A thread about the SARS-CoV-2 vaccines in development. There are a lot of candidate vaccines in development, but we still have a long way to go.
Vaccines work by training the immune system on a virus or a component that doesn't cause disease, so that it can respond more efficiently when it sees the real thing.
For SARS2, there are many different approaches being tried. These can be classed into 4 main groups - inactivated/live attenuated, protein subunits, viral vectors and nucleic acid vaccines.
The LSHTM website is tracking more than 200 candidate vaccines under development. Of these, 25 are being tested in humans
https://vac-lshtm.shinyapps.io/ncov_vaccine_landscape/
Inactivated and live attenuated vaccines are the traditional tried-and-true vaccines. Examples include influenza (inactivated) and measles (live attenuated) vaccines.
Protein subunit vaccines are made by using a viral component. An example is hepatitis B vaccine, made from the surface antigen of the virus without the other viral machinery that make it infect humans.
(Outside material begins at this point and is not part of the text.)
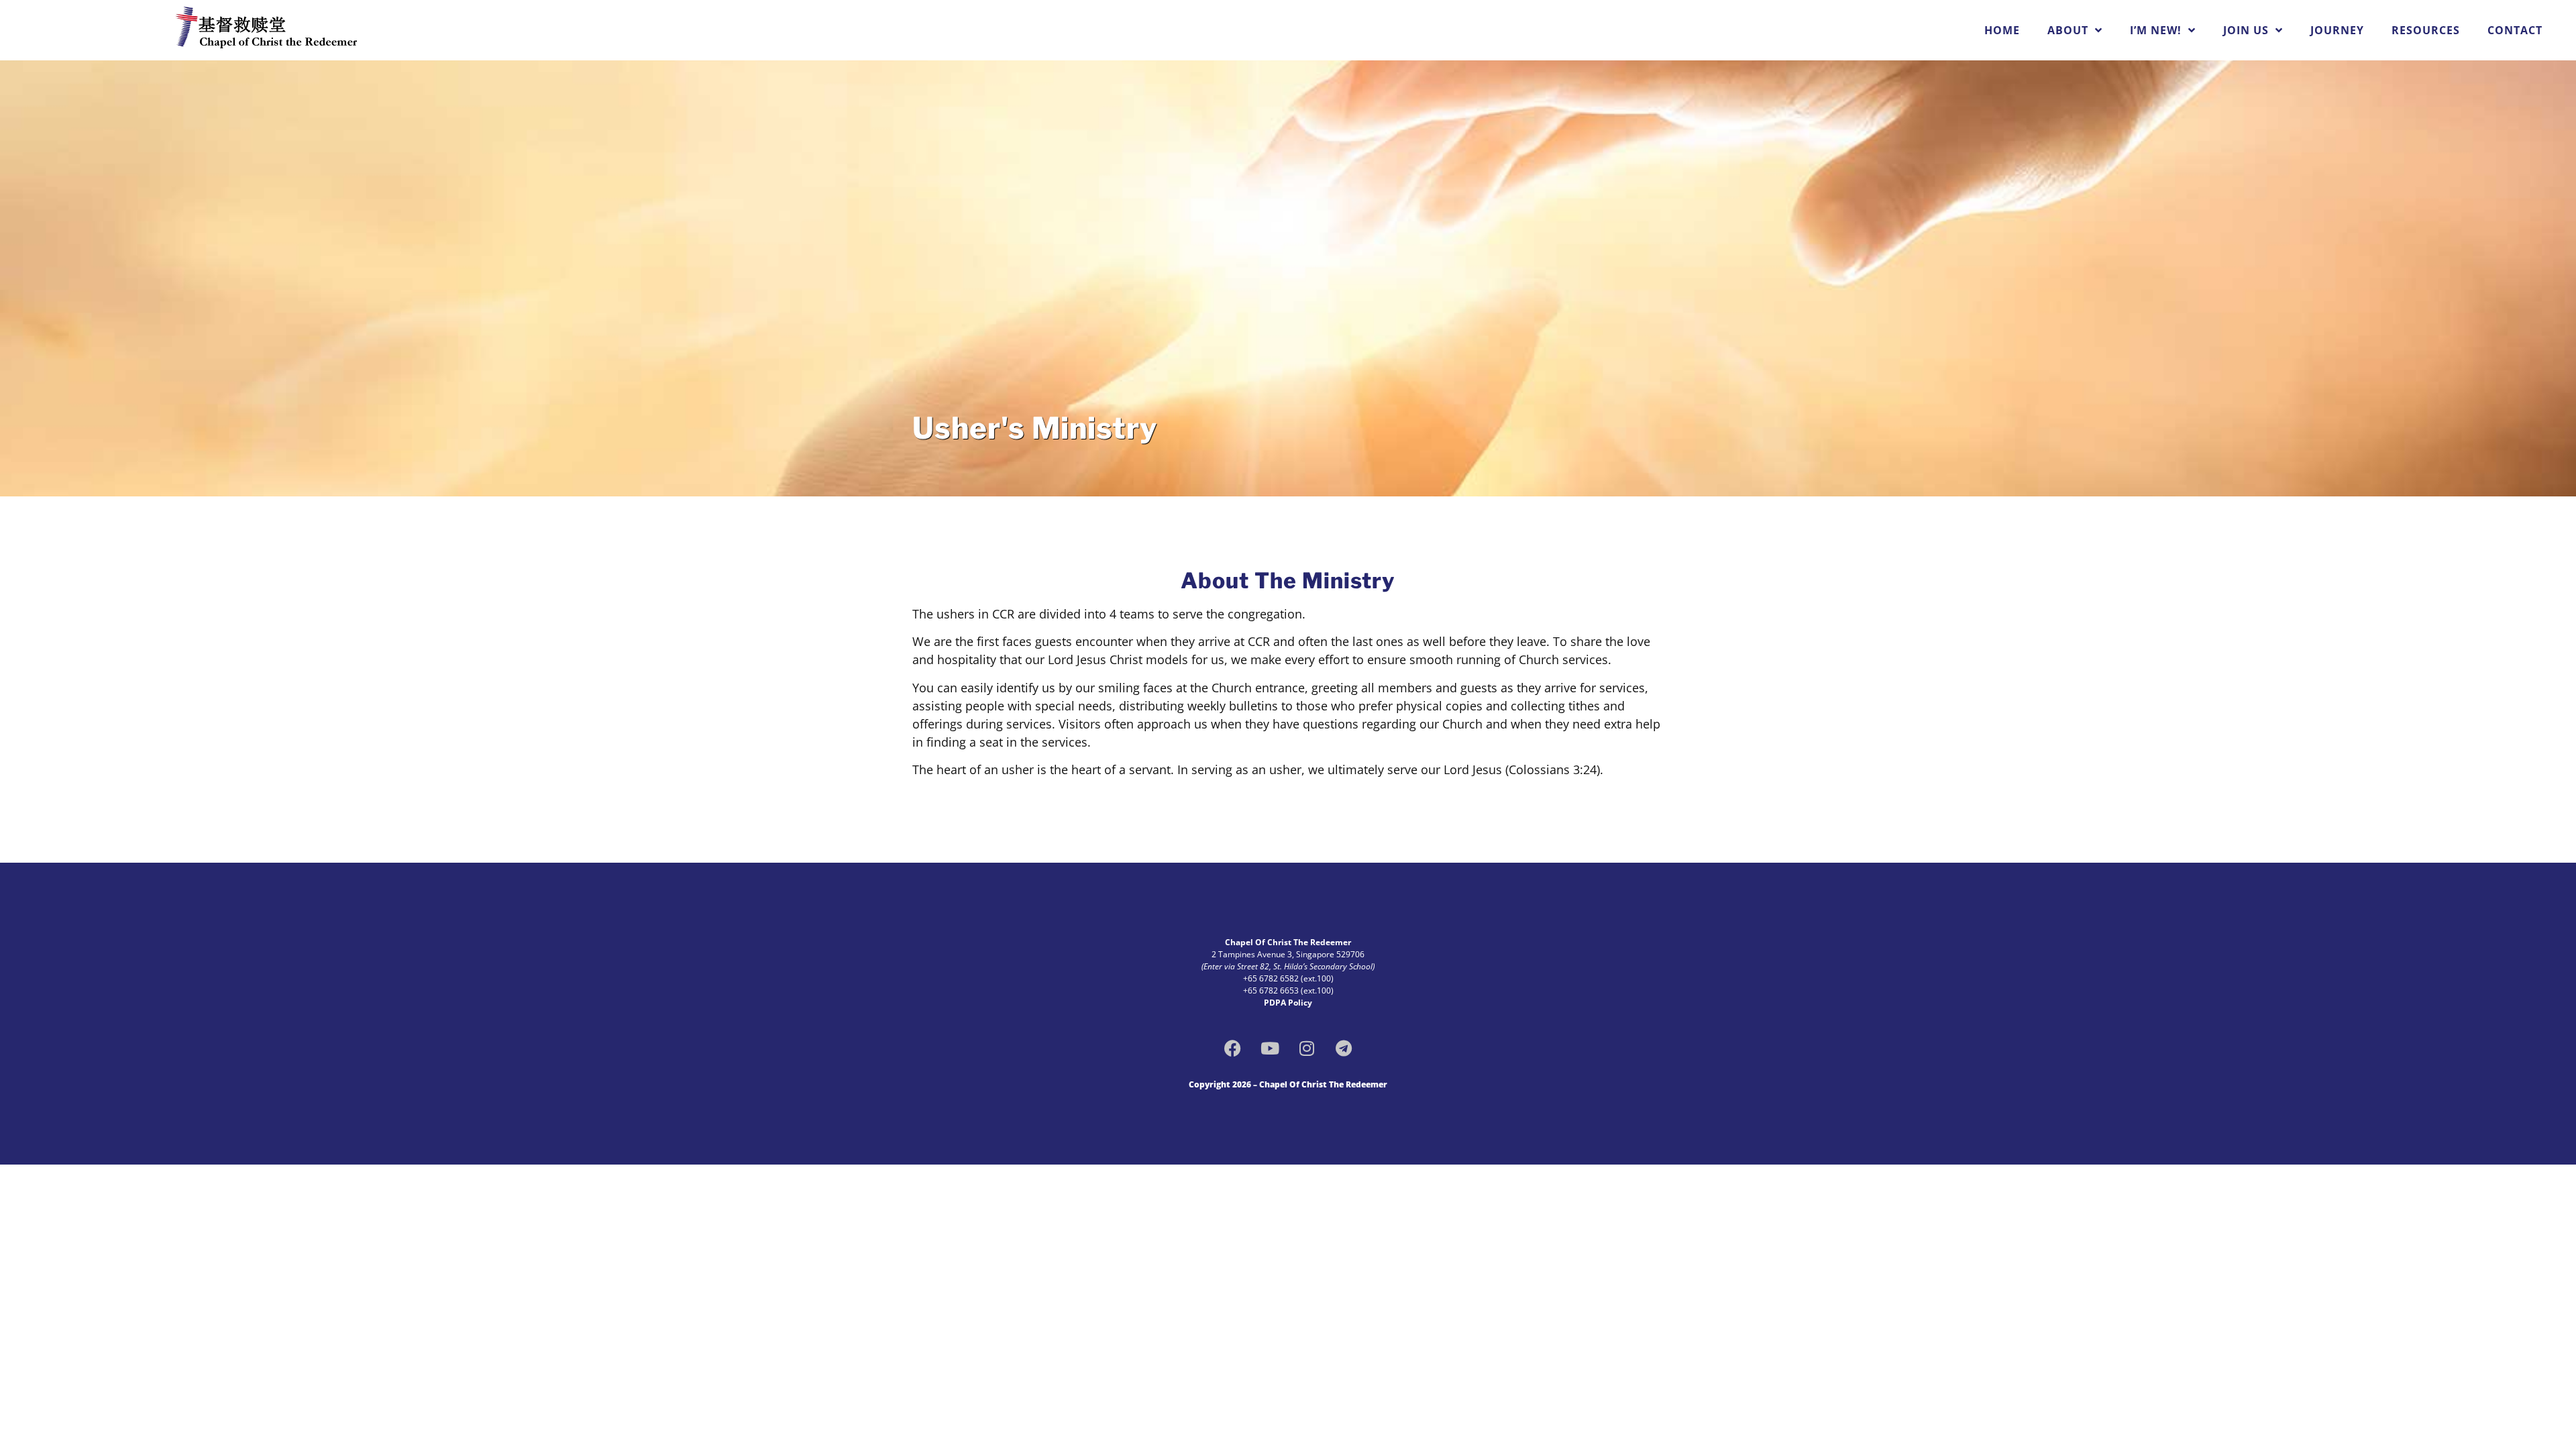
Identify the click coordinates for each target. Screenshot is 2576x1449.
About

For SARS2, the candidates are mostly based on the spike protein, or a small part of this protein called the receptor binding domain. These vaccines will probably require adjuvants, or substances that attract and stimulate immune responses at the site of vaccination.
Viral vector vaccines are relatively new and combine a harmless virus with a component of the virus of interest. Examples include the Ebola vaccine (based on vesicular stomatitis virus) and Dengvaxia (based on the yellow fever vaccine strain).
For SARS2, two vaccine candidates that are showing promise are the Oxford ChAdOx1 vaccine (based on chimpanzee adenovirus) and the CanSino adenovirus 5 vaccine.
A potential issue with these vaccines is that prior infection with adenovirus may impair immune responses to SARS2 antigens. This may also mean that any subsequent dose may not be effective.
The nucleic acid vaccines haven't been used in any currently available human vaccine. They work by introducing genetic codes (RNA or DNA) for a viral protein, which is taken up into cells. This is translated into the protein by cells, stimulating an immune response.
The accompanying editorial notes many difficult decisions that will need to be made. This will apply to all vaccines in development.
Some unknowns - the dose that elicits antibodies without excessive side effects (may be different in younger and older people). Whether antibodies are protective. Where to do the final trial. What the endpoint should be (infection or severe infection) https://www.nejm.org/doi/full/10.1056/NEJMe2025111
There are many hurdles to go before we get an effective vaccine. The lead candidates may not turn out to be protective, or may have intolerable side effects. But in this crowded field, we'd be hopeful that at least one will be successful.
There are many steps after this - demonstrating quality, safety and efficacy to regulators, producing billions of doses, making sure they are distributed equitably, and making sure that people are happy to get the vaccine.
The speed that we've got to this point is breathtaking - the editorial notes that 6 years of work has been compressed into 6 months. But we still have a long way to go.